Carbon removal player aims for “franchise” model

Direct air capture startup Carbon Engineering and oil giant Occidental Petroleum have a plan they hope will enable the buildout of what’s now nascent and costly tech, Ben writes.

Driving the news: Occidental subsidiary 1PointFive and Carbon Engineering announced the outlines of what its CEO, Daniel Friedmann, calls a “franchise-like model” for systems that directly remove CO2 from the atmosphere.

“Through this process, plant components and equipment will be modularized, mass manufactured and then assembled on-site using an established supply chain of vendors,” the companies said.
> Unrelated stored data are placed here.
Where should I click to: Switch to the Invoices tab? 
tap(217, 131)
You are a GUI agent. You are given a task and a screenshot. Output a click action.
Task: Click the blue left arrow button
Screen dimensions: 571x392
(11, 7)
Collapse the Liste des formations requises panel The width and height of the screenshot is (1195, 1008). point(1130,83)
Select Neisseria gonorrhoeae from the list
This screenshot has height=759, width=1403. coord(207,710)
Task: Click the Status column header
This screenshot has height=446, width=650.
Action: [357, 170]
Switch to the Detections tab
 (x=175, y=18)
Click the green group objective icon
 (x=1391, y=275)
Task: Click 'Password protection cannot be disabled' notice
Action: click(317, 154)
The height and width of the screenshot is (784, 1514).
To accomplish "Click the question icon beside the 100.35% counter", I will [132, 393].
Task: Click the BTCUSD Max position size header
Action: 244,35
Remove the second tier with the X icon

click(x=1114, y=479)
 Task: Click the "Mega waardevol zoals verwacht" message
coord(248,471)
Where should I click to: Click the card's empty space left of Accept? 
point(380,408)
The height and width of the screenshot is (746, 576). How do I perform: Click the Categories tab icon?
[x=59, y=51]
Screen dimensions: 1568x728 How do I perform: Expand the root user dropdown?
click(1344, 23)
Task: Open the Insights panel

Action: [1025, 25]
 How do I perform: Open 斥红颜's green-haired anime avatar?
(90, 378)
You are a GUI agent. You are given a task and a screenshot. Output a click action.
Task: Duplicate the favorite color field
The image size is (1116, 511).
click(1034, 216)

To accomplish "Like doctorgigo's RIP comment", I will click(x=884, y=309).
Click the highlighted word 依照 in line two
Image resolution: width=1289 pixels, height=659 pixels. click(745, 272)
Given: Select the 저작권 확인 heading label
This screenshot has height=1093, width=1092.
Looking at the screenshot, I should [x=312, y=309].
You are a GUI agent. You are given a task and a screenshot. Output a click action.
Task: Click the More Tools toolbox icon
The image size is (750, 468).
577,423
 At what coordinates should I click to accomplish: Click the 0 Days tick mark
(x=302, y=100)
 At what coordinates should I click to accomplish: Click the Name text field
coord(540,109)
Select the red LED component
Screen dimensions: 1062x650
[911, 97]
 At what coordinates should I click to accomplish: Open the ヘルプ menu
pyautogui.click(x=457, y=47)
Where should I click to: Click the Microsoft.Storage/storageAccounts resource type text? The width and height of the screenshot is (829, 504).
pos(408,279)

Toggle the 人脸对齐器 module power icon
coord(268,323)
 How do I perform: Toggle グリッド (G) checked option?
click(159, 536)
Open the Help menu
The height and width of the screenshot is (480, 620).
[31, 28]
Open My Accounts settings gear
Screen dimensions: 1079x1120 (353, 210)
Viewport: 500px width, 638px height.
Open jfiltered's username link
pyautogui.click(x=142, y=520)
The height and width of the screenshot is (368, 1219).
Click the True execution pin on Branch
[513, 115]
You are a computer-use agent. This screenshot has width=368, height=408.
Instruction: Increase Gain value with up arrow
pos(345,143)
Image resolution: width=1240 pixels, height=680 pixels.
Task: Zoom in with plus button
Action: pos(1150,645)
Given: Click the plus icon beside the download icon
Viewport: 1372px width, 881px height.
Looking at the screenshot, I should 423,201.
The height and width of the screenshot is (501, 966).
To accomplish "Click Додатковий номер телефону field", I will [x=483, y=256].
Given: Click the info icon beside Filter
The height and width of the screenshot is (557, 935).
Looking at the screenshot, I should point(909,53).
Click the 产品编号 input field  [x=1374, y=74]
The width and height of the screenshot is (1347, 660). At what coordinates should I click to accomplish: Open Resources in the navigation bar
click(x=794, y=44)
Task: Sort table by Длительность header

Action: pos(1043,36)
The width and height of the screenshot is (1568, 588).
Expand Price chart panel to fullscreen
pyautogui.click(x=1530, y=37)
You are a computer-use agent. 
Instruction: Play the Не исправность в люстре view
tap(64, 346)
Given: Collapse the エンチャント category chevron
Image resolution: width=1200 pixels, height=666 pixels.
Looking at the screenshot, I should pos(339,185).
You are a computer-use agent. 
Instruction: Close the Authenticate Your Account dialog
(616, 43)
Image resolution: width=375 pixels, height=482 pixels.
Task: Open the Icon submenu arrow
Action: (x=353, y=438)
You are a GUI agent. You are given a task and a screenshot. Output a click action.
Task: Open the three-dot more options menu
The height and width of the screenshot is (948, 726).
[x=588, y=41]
Why it matters: Most paths for meeting Paris Agreement goals pair emissions cuts — the main weapon against warning — with tech that sucks up already emitted CO2.

But direct air capture and other approaches are in their very early stages, even as more investment flows into the sector.

Zoom in: 1PointFive and Carbon Engineering are planning their first plant in Texas and hope to have it running in late 2024.

The broad vision of standardized, modular units sees 70-135 plants built worldwide by 2035, each with an annual removal capacity of 1 million metric tons.

Yes, but: Even a buildout at that level underscores the breadth of the climate challenge — and why many removal companies and technologies would be needed.

Current energy-related global CO2 emissions are well over 30 billion metric tons annually.